En este caso, es importante la gestión de las expectativas. Adquiere vital importancia la forma en la que comunicamos las interpretaciones, análisis y resultados que arrojan los distintos sondeos. Tenemos una falsa percepción sobre las encuestas como herramientas precisas, a menudo reportando sus resultados con decimales, como si fuera a ser relevante cuando las desviaciones esperadas son superiores a 2, 3 o 4 puntos porcentuales.
Es más: una encuesta con desviaciones como las que he mencionado es igual de buena como las que se desvían por debajo de un punto porcentual.
De hecho, la desviación media de una encuesta —o el error absoluto medio por partido— en los últimos cien días antes de unas elecciones generales o autonómicas es superior a 2 puntos y se duplican para las municipales.
Hay diferencias notables entre ciclos electorales. Por ejemplo, cuando irrumpieron los nuevos partidos en 2015 y 2016, la desviación media de los sondeos ascendió a casi 3 puntos por partido debido a la dificultad que supone estimar nuevas corrientes políticas ante la ausencia de un registro histórico que los respalde.
Otro ejemplo: cuando José Luis Rodríguez Zapatero consiguió llegar a La Moncloa por primera vez, tras las elecciones de marzo de 2004, la mayoría de los sondeos apuntaban a una nueva victoria del PP. Tras los atentados del 11M, a tres días de la cita con las urnas, las tendencias se invirtieron, pero pocos lo pudieron saber. La mayoría de las encuestas reflejaban un escenario de estabilidad a lo largo del último año, con el PP por encima del 40% en intención de voto y el PSOE a una distancia de entre 4 y 6 puntos.

■ ■ ■ ■ ■

◆ EJERCICIO ESCRITO 1
Según el fragmento mostrado, ¿por qué la desviación media de los sondeos subió a casi 3 puntos por partido en 2015 y 2016? Responde en una a tres oraciones.

Filas de un conjunto de datos
■ ■ ■ ■ ■

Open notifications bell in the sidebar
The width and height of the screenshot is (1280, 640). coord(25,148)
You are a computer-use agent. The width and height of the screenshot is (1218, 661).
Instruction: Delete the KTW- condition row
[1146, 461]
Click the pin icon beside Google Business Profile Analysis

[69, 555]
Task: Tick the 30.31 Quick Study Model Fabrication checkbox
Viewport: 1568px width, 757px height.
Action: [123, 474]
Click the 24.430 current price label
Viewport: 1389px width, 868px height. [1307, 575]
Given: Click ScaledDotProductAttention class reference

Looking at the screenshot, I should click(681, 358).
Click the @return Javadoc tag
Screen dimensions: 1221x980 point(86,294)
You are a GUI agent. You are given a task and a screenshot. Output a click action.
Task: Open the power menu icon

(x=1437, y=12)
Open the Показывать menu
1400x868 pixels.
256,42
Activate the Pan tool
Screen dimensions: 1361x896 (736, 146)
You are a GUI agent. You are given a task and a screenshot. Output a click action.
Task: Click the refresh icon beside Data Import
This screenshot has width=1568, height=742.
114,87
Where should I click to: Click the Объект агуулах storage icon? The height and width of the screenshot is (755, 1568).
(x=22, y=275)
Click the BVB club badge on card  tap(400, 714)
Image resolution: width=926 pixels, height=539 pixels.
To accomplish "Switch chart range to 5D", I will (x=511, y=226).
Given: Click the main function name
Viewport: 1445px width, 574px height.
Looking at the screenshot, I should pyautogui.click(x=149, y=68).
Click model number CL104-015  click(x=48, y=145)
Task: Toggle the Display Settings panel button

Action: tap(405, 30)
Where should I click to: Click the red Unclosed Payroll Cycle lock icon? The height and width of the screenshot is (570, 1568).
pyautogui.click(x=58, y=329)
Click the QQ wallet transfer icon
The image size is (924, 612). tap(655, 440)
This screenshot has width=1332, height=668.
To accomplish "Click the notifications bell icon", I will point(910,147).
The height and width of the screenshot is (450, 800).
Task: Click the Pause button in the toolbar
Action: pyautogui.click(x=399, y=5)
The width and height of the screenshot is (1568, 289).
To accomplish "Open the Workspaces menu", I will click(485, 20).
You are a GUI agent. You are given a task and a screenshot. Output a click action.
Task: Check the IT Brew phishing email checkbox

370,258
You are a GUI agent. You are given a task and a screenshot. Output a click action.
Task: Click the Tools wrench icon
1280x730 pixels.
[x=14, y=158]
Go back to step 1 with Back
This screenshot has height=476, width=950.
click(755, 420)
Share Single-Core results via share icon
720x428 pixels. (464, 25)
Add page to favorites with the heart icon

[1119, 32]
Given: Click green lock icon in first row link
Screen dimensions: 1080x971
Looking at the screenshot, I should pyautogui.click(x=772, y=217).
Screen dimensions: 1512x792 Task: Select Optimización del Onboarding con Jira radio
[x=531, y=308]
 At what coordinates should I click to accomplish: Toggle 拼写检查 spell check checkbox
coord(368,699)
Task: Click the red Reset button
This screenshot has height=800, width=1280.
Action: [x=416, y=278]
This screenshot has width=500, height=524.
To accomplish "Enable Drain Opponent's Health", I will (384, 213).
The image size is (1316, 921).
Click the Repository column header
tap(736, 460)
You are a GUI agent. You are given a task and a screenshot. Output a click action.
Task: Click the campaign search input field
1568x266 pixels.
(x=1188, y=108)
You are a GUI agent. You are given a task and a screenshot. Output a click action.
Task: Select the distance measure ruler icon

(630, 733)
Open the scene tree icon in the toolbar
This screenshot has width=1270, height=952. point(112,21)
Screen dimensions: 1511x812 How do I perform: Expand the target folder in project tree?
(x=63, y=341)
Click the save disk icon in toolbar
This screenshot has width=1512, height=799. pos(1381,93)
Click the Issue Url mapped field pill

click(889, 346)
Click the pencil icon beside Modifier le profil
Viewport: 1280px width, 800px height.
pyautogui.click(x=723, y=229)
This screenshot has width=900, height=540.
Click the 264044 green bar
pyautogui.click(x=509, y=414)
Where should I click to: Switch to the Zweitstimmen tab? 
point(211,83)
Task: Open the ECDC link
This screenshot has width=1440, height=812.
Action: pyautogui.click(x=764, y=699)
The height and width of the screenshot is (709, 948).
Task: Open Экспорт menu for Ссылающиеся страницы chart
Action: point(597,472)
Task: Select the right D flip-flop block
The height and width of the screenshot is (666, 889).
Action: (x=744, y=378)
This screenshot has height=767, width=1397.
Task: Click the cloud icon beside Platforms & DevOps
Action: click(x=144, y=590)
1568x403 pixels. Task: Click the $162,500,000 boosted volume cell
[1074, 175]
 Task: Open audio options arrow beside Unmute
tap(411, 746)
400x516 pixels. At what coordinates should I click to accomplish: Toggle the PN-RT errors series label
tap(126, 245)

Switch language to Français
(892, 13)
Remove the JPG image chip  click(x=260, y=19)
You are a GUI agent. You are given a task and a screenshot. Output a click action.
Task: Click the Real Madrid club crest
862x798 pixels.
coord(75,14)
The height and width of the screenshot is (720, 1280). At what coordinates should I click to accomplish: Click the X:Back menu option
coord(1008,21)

■ ■ ■ ■ ■

◆ EJERCICIO ESCRITO 2
Extrae de las filas de arriba cada línea que contenga la palabra "Select". Ten en cuenta que se distinguen mayúsculas y minúsculas.

◆ RESPUESTA COMPLETA 1
Porque en esos años irrumpieron nuevos partidos. Es difícil estimar nuevas corrientes políticas cuando no hay un registro histórico que las respalde.

◆ RESPUESTA COMPLETA 2
Screen dimensions: 1512x792 Task: Select Optimización del Onboarding con Jira radio
Task: Select the distance measure ruler icon
Task: Select the right D flip-flop block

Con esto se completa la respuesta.